HONNINGSVÅG Kilometer 3321: Bis hierher, dem letzten Ort am Fuße des Kaps, war es nur einsam, jetzt wird es verwunschen. Laternen schütten ein rötliches Licht über die Straßen. Seltsame Industrieanlagen zeichnen sich geheimnisvoll in der Finsternis ab. Nur der Hafen ist hell genug erleuchtet, um als sicherer Ort zu gelten. „Das ist hier wie Winterschlaf“, sagt die Frau im einzigen noch offenen Hotel am Ort. „Mittags kommen die Leute von den Dampfern der Hurtigrute, dann ist etwas Leben in Honningsvåg.“

Mit Bussen fahren sie hoch zur Nordkap-Halle, blicken kurz in den Nebel, der um diese Jahreszeit vorherrscht und setzten wieder zu ihren Schiffen über.
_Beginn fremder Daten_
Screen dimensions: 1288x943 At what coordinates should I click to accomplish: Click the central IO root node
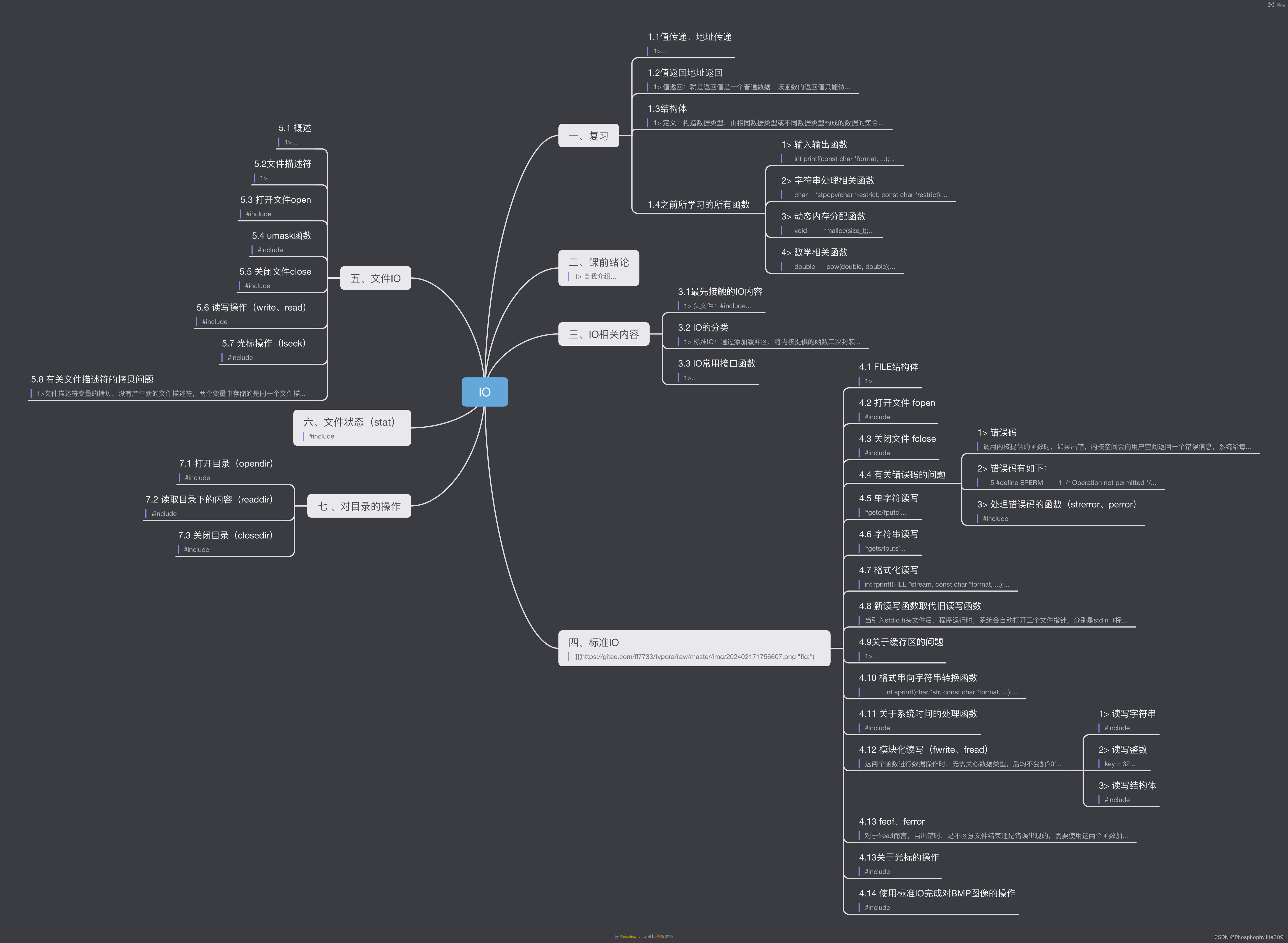pyautogui.click(x=484, y=392)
„Da oben“, sagt sie, „ist jetzt kein Mensch mehr.“ Es klingt wie eine Warnung. Niemand fährt um kurz nach 18 Uhr noch hoch zum Kap. Aber ich bin nicht den ganzen Tag gefahren, um kurz vor dem Ziel aufzugeben. 25 Kilometer sind es vom Ort bis zur Nordspitze Europas. Entschlossen lege ich den Gang ein und höre die Split-Steinchen im Radkasten prasseln.

Einige Serpentinen geht es steil nach oben auf das Hochplateau. Dann führt die Straße ins schwarze Nichts. Ein Fuchs trollt sich aus dem Lichtkegel, dann ist wieder alles kahl, eisig und einsam.

Der Weg zieht sich durch eine baum- und landschaftslose Ebene. Es ist wie in diesen Filmen, wo nach einer letzten verzauberten Strecke eine andere Welt beginnt. Narnia, Xanadoo, Nirwana. Der Verstand treibt seltsame Blüten, wenn er sich verloren und ausgeliefert fühlt. Irgendwo muss das Tor kommen, hinter dem das Ziel dieser Reise liegt. Das Schild mit den Eintrittspreisen (200 Kronen) vertreibt jenseitige Phantasien. Ganz normal, ganz irdisch: Vor mir liegt das Nordkap.